For traders, directionality is the map. Reading the system means understanding not just where generation sits, but where stress will flow next. A tightening in one zone signals price movement in another. Interconnectors become tradeable assets not because they move power, but because they move marginal pricing authority.

What makes SEE particularly sensitive is scale. Many national systems are small relative to the flows they exchange. A single large unit outage or weather deviation can overwhelm domestic balance and immediately pull on neighbours. Directionality shifts faster than operational response.

This creates a market where stability is conditional on uninterrupted connectivity. When connectivity fails or congests, volatility is no longer shared; it is trapped. Prices spike harder, hedges break faster, and imbalance costs explode locally.

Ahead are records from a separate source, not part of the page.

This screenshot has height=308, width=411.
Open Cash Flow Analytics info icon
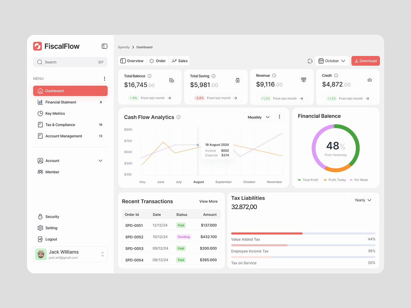178,117
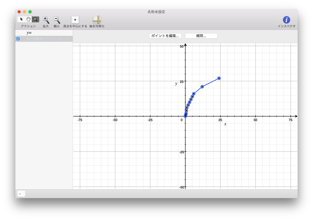313x220 pixels.
Task: Click the blue line between two data points
Action: coord(210,82)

The long-term implication is that cross-border flows have become the backbone of price formation in SEE. They no longer sit at the margin of the system. They are the system. Electricity prices are increasingly determined by where power can move, not just where it is generated.

In this environment, there is no such thing as a purely domestic power market. There are only positions within a regional flow network whose direction changes hour by hour. Understanding that directionality — not just capacity, not just demand, not just renewables — is what separates resilient strategies from exposed ones.

Interconnectors were built to connect markets. In today’s SEE system, they connect risks.